* _Extract_:
Fatty: There’s No Place for the Fattest Man to Hide

Ground Floor Residency at Berkeley Rep

Erik Van Dennison is a mall Santa falsely accused of molesting a 9 year old girl. Now, years later, he’s alone. Committing a slow suicide with every bite of food he stuffs in his face. He has no family or friends, except for hallucinations of Roscoe “Fatty” Arbuckle and Charlie Chaplin, two men with whom he shares a similar past. Told through traditional elements of vaudeville (word play, song, dance, magic, etc.), Fatty explores what it really means to be fat in America.


Including Shooter

Published by Playscripts, Inc.

DRAMATICS MAGAZINE PLAY COMMISSION

 
Best play of the season thus far.
— New York theatre critic Peter Filichia
 

How do you talk about something unthinkable? Including Shooter offers a way to begin, by exploring the context of a fictional shooting in three sections. The first is a dreamlike look at the pressures in the lives of a group of high school students, one of whom, James Smith, chooses violence as an escape. The second revisits the same students ten years later, as they all struggle to move on--though not all remain among the living. The third section takes place outside of time, where James finds himself among a society of shooters who came before him. This absorbing, elegiac play spotlights one unforgettable character after another in a series of interweaving scenes and monologues that never oversimplify.


The Dreams in Which I’m Dying

Official Selection: The AMERICAN THEATRE GROUP Presents The Deborah Aquila reading series

Jack is a selfish, alcoholic poet with a toxic family. Billy, his brother, is a soldier suffering extreme PTSD. When Billy commits suicide, Jack must decide what to do with Billy’s five year old son.  The choice becomes suffocating as the ghosts of Jack’s past and his toxic family catch up to him. The fine line between selfishness and selflessness is explored as Jack searches for a way to love the child.


The Ballad of 423 and 424

Winner of the Heideman Award

Finalist for the Kennedy Center ACTF National Ten-Minute Play Award

Finalist for the NAPAT award for strongest writer’s voice

PUBLISHED BY PLAYSCRIPTS, INC.

 
A masterpiece of the short play format.
— Raven J. Railey, Theatre Louisville
 

When a new neighbor moves in next door to one of the most popular and reclusive novelists in the world, she knocks his entire obsessive routine out of balance. In this opening-and-closing-door ballet of love and loneliness, will either be brave enough to answer the other's knock?

It’s wacky and good fun, and shows how even accomplished people must overcome their fears—and what good things can happen when they do.
— Cary Stemle, LEO Weekly
This quick-moving and hilarious boy-meets-girl play delivers the romantic goods.
— Kate Barry, artslouisville.com

The Initiation

Installation Piece for Scare L.A.'s Haunted Campsite

Deep in the New Haven woods, a secret society of men meets to call forth an ancient spirit to keep their patriarchy in power against a sweeping, nationwide epidemic of feminist thought. Using traditional camp fire tales (and an appearance from John Wayne Gacy), The Initiation weaves a chilling story of what certain men are willing to do to keep their stronghold of power, influence, and privilege. 


Creep

Detectives Curtis and Lewis are on the hunt for a homicidal mad man who has a penchant for targeting women and taunting the police. This grindhouse style horror play is a bloody, disturbing exploration of the cost of life and feminism in the horror genre.

* _Material shown_:
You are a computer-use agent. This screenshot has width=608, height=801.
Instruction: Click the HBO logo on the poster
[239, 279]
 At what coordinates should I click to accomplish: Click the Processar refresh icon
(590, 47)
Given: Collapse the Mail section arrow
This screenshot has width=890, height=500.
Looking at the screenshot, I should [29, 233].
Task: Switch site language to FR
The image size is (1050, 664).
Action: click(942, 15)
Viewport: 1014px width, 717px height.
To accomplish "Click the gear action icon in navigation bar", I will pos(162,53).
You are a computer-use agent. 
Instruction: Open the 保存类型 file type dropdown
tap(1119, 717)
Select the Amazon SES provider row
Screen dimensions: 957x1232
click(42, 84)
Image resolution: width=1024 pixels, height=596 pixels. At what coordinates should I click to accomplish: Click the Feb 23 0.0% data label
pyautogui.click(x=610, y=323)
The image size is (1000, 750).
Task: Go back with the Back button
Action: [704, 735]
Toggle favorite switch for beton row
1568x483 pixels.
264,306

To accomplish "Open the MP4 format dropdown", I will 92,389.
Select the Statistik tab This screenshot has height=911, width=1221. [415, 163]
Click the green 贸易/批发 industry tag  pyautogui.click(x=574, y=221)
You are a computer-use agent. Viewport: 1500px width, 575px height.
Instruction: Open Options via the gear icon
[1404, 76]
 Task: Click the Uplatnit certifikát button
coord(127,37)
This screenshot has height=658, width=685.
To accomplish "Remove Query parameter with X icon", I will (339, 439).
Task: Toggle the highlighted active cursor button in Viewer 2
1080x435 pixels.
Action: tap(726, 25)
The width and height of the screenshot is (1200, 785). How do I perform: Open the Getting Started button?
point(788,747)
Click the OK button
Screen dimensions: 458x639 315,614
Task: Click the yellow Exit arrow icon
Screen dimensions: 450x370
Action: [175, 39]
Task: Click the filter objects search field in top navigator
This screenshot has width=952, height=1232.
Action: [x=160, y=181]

* _Prompt A_: In the play list, what award did The Ballad of 423 and 424 win?
* _Prompt B_: List the title of every play in the play list.

* _Reply A_: The Heideman Award.

* _Reply B_:
- Fatty: There's No Place for the Fattest Man to Hide
- Including Shooter
- The Dreams in Which I'm Dying
- The Ballad of 423 and 424
- The Initiation
- Creep